Metode seperti senggama terputus tanpa penetrasi dan bermacam cara


pemuasan heteroseksual yang menyimpang tidak tergantung pada
kemajuan ilmu pengetahuan dan teknik. Metode yang beraneka ragam itu
banyak dikenal dan dipraktekkan oleh hampir semua masyarakat. Akan
tetapi tidak cukup banyak metode ini yang digunakan sebagai cara utama
untuk mengontrol fertilitas. Metode ini paling banyak dipakai untuk
hubungan kelamin diluar pernikahan atau dalam hal dimana hubungan
kelamin sebelum nikah dihalalkan tetapi kehamilan sebelum nikah
dilarang. Tetapi masih diragukan apakah praktek demikian merupakan
bantuan yang penting bagi pengontrolan fertilitas untuk semua
masyarakat.

3. Kesuburan atau kemandulan yang dipengaruhi oleh faktor yang


disengaja

Sama halnya dengan kontrasepsi yang menggunakan bahan kimia dan


mekanik, kontrol terhadap kesuburan berada diluar kemampuan masyarakat.
Operasi pada bagian alat kelamin dapat dilaksanakan tapi dapat memberikan efek
yang berbahaya. Bila tehnik operasi disempurnakan sehingga dengan mudah
diubah-ubah untuk sekaligus mengatur jarak kelahiran anak atau membatasi
jumlah anak maka cara ini dapat menjadi alat utama untuk mereduksi fertilitas di
masyarakat terbelakang.

C. Faktor – faktor yang mempengaruhi gretasi dan kelahiran dengan


selamat

1. Mortalitas janin yang disebabkan oleh faktor yang disengaja

Berkenaan dengan variabel nomor ini telah dikemukakan bahwa nilai


fertilitas pada umumnya rendah pada masyarakat pra-industri. Karena data yang

8
tersedia memperlihatkan bahwa tingkat lahir-mati lebih besar dalam masyarakat
demikian. Bagaimanapun juga kesimpulan tersebut masih perlu diuji karena tidak
ada informasi pembanding yang cukup untuk angka-angka keguguran.

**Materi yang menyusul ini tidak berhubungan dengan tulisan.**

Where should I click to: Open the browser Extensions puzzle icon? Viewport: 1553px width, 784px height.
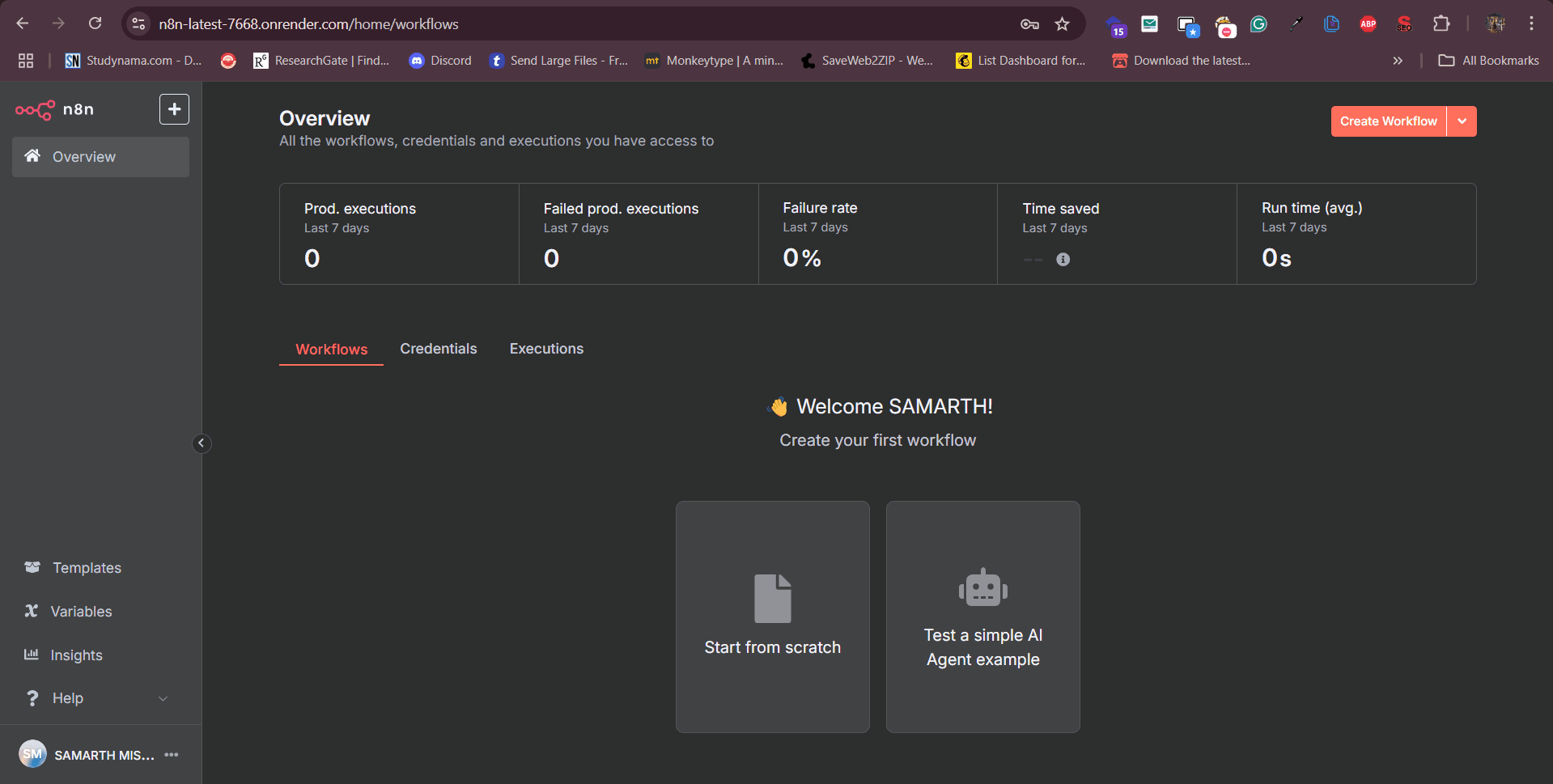(x=1441, y=24)

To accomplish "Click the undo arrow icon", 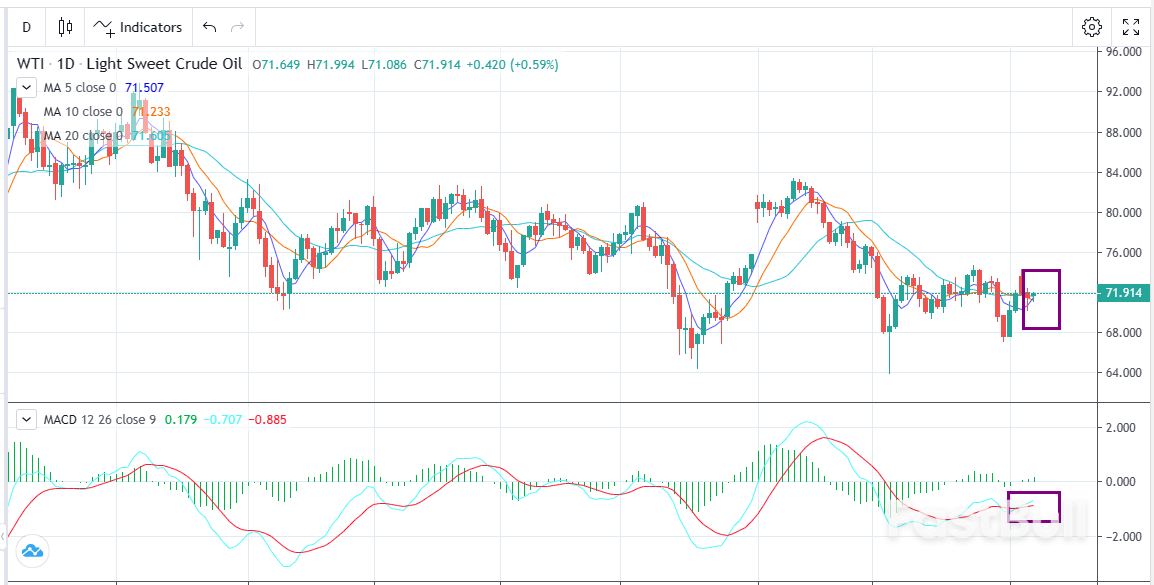I will click(207, 27).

2. Mortalitas janin oleh faktor disengaja

Masyarakat terbelakang sangat sedikit mengetahui tentang cara memperkecil


mortalitas janin, sebaliknya mereka benar-benar memiliki cara yang mudah untuk
mempertinggi kematian janin yakni melalui pengguguran karena cara ini
dipandang sebagai cara utama membatasi fertilitas.